Lo spartiacque è rappresentato dai processori Intel di ottava generazione, i Coffee Lake. Da questo momento in poi, infatti, Intel manterrà il riserbo sulle frequenze Turbo Boost in multi-core degli stessi processori, lasciando qualche dubbio e grattacapo agli utenti.

Intel Coffee Lake – Le motivazioni della scelta

E’ stata la stessa Intel a confermarlo. A partire da Coffee Lake non verranno più fornite informazioni sulla frequenza Turbo Boost in multi-core, garantendo, però, massima trasparenza per quanto concerne le frequenze base e quelle Turbo in single-core dei processori. La versione ufficiale è che una tale decisione è stata presa perché «…tutte le frequenze Turbo sono opportunistiche, data la loro dipendenza dalla configurazione di sistema e dai carichi di lavoro».

Perdita di trasparenza

La notizia non ha di certo messo di buon umore gli utenti, in particolare i geek, i più attenti alle dinamiche di funzionamento delle CPU dell’azienda americana. Si tratta, in effetti, di una perdita di trasparenza rispetto al passato; le informazioni di determinate frequenze, da questa generazione di processori, dovranno saltare fuori, quindi, da chi ha la possibilità di testare e di recensire tale hardware. Un processo poco immediato, a discapito degli utenti.

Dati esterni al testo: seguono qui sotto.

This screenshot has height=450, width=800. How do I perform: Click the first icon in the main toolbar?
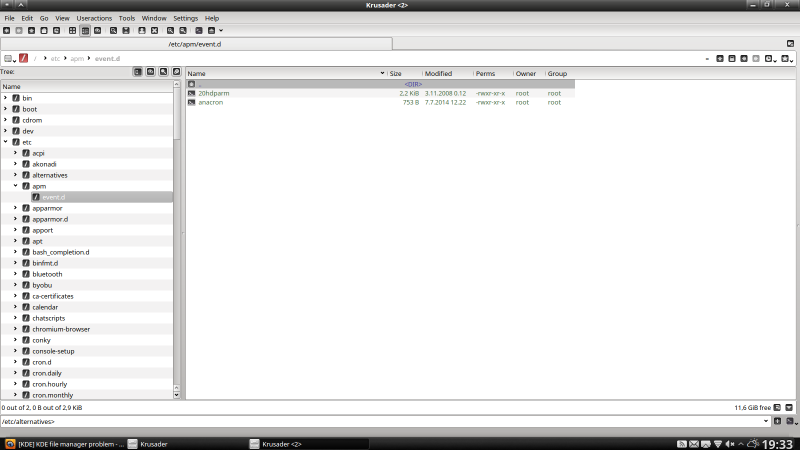[x=6, y=31]
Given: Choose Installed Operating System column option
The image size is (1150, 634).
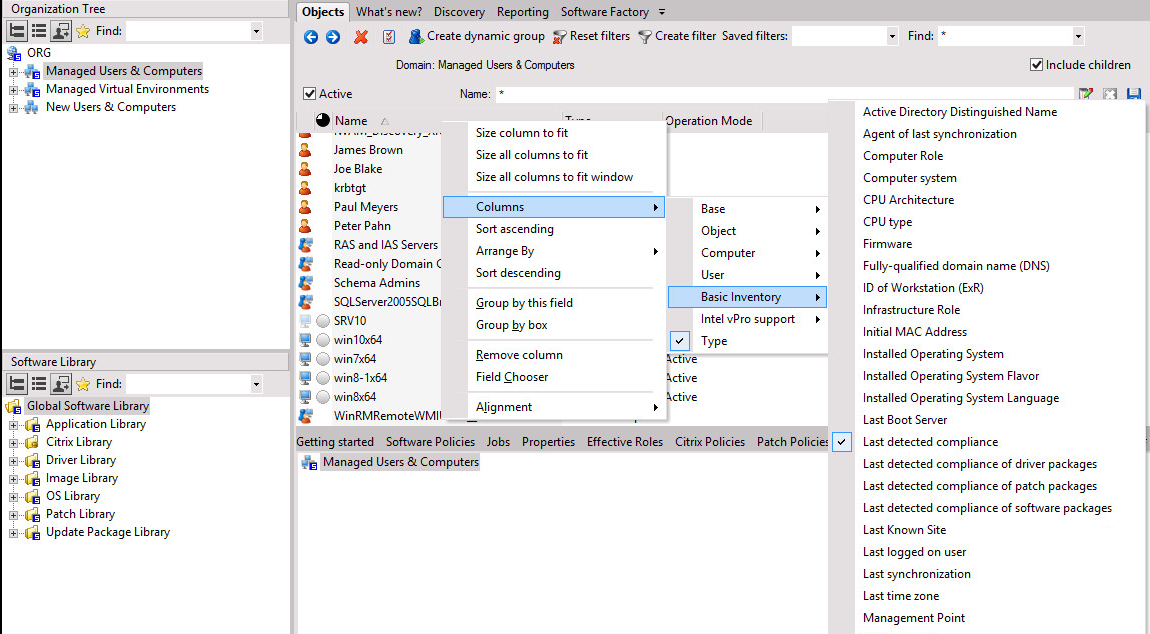Looking at the screenshot, I should click(933, 354).
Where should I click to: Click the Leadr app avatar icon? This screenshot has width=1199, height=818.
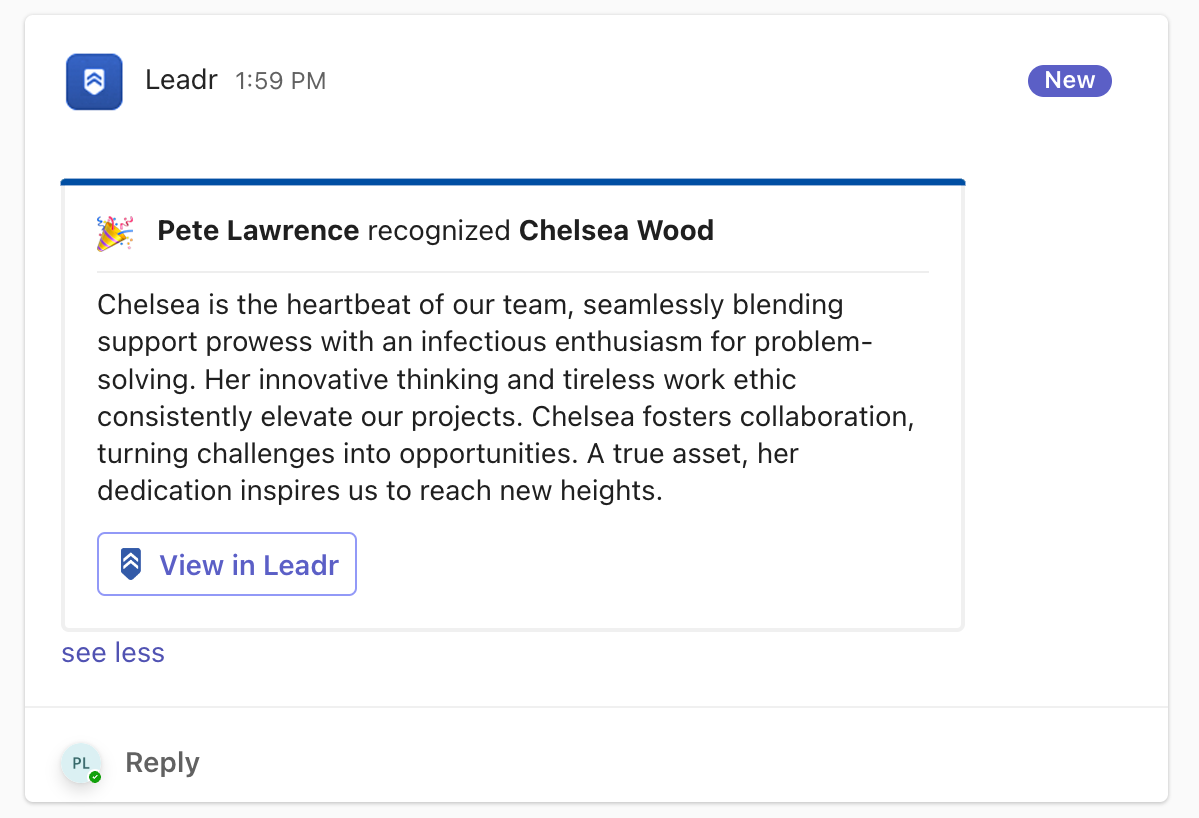pyautogui.click(x=93, y=81)
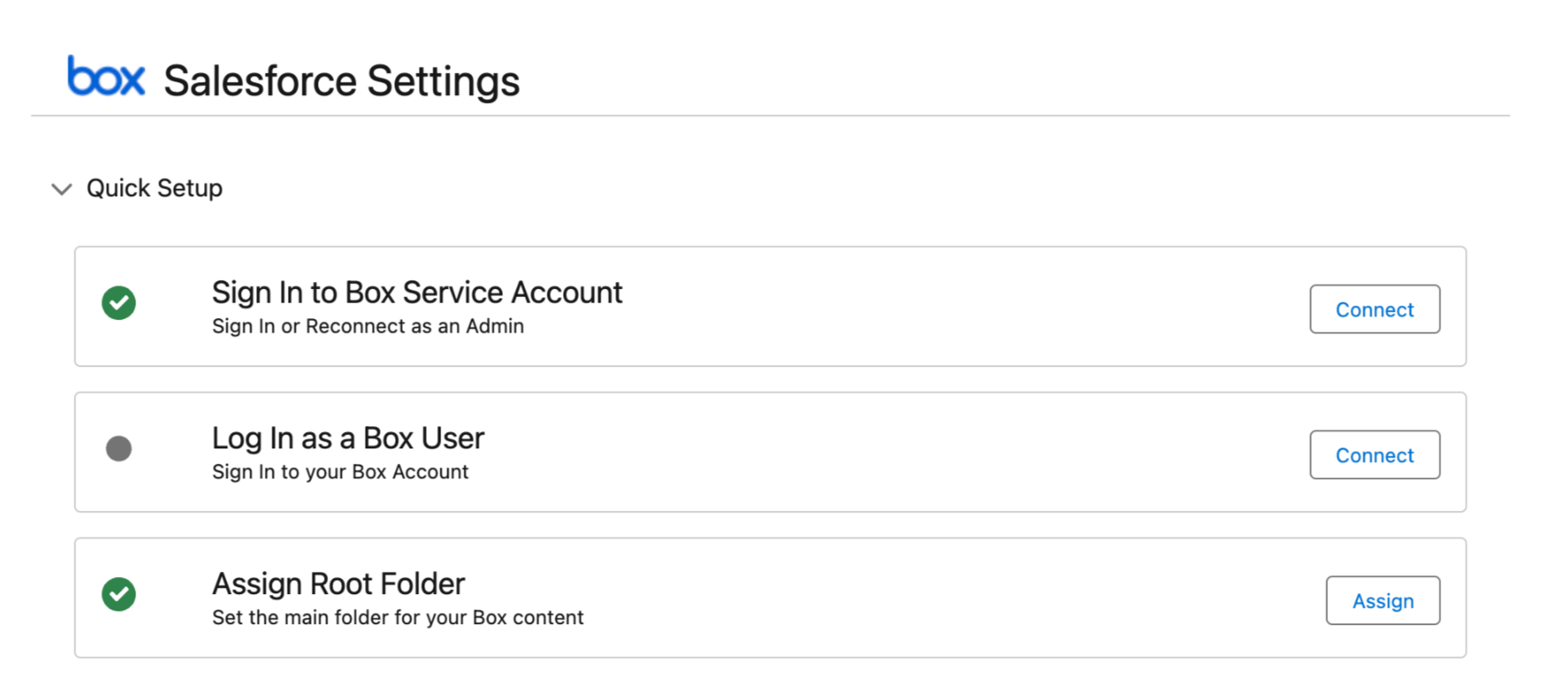
Task: Click the divider line under the page header
Action: pyautogui.click(x=770, y=115)
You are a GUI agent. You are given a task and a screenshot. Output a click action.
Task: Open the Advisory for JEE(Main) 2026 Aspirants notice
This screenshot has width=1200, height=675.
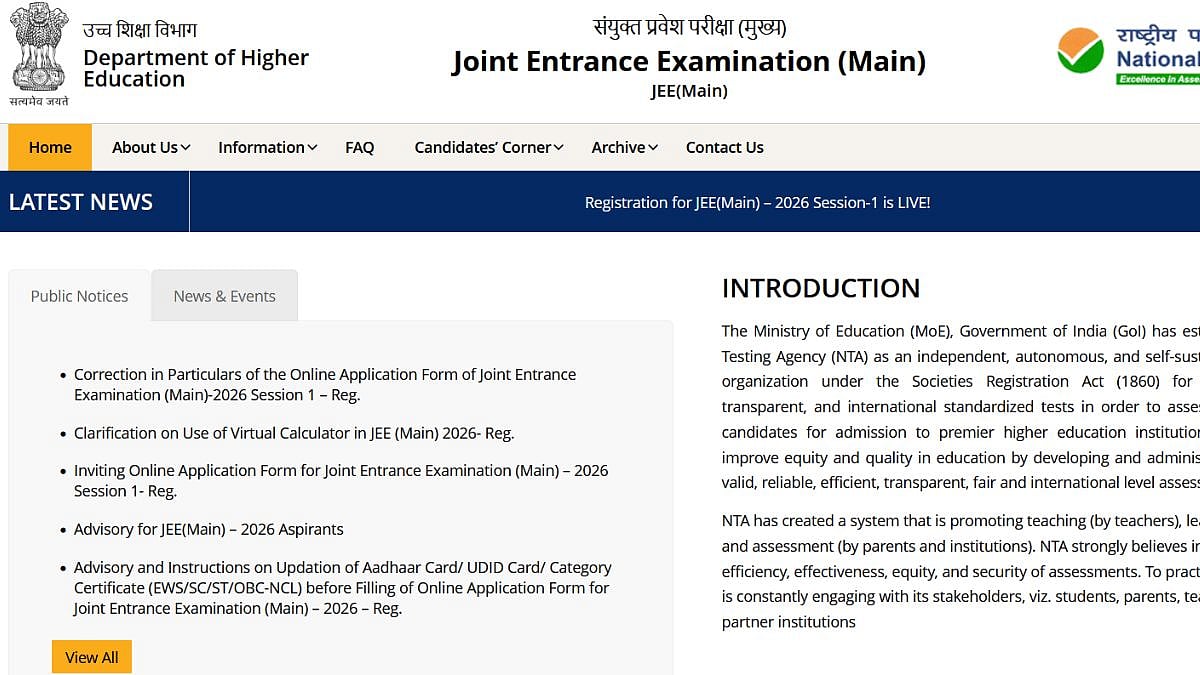tap(208, 529)
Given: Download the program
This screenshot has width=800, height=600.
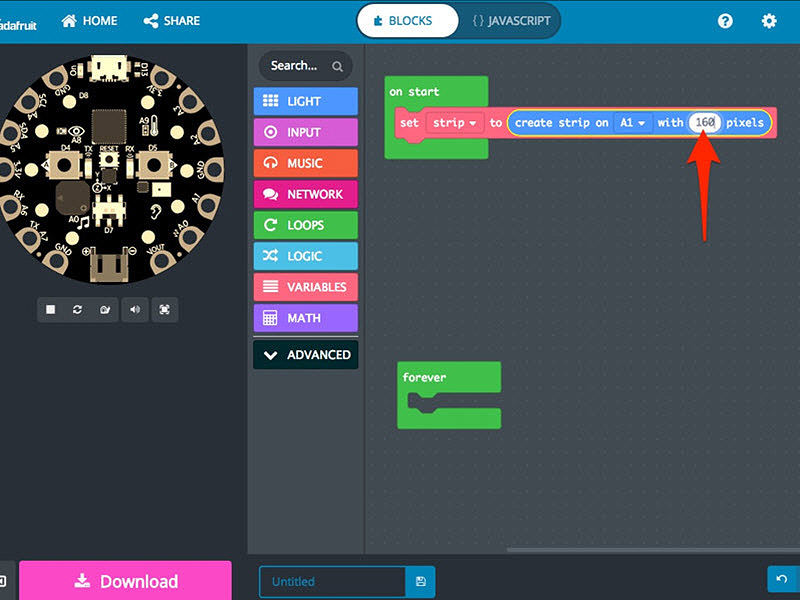Looking at the screenshot, I should pos(125,581).
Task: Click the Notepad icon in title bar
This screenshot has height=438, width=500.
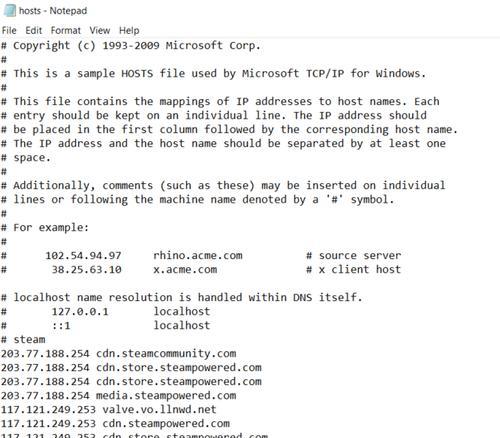Action: click(x=9, y=11)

Informazioni dichiarare da Anandtech

Ci sono diverse letture della faccenda. C’è chi sostiene che Intel abbia adoperato questa filosofia per questioni legali. Non pubblicizzare alcune frequenze Turbo non darebbe garanzie agli utenti sulle stesse, con l’immediata conseguenza che l’azienda potrebbe mettere sul mercato CPU non selezionate (ossia non capaci di garantire frequenze Turbo Boost in multi-core prestabilite). Questo ragionamento troverebbe un’evidenza nella variegata pletora di motherboard di diversa costruzione. E’ lo stesso produttore di schede madri a sfruttare in maniera differente un processore Intel. Non avendo controllo diretto sugli OEM, la stessa casa americana avrebbe deciso di rimanere più misteriosa sulle potenzialità della stessa CPU.

C’è invece chi sostiene che la scelta è stata fatta per fini competitivi. Rilasciare informazioni dettagliate dei processori nel materiale tecnico e di marketing potrebbe dare vantaggi alla concorrenza (AMD, nello specifico), la quale sarebbe in grado di comprendere a fondo il comportamento dei prodotti Intel.

Cosa ne pensate della nuova strategia? Il danno nei confronti negli utenti è tale giustificare le polemiche scaturite da questa decisione?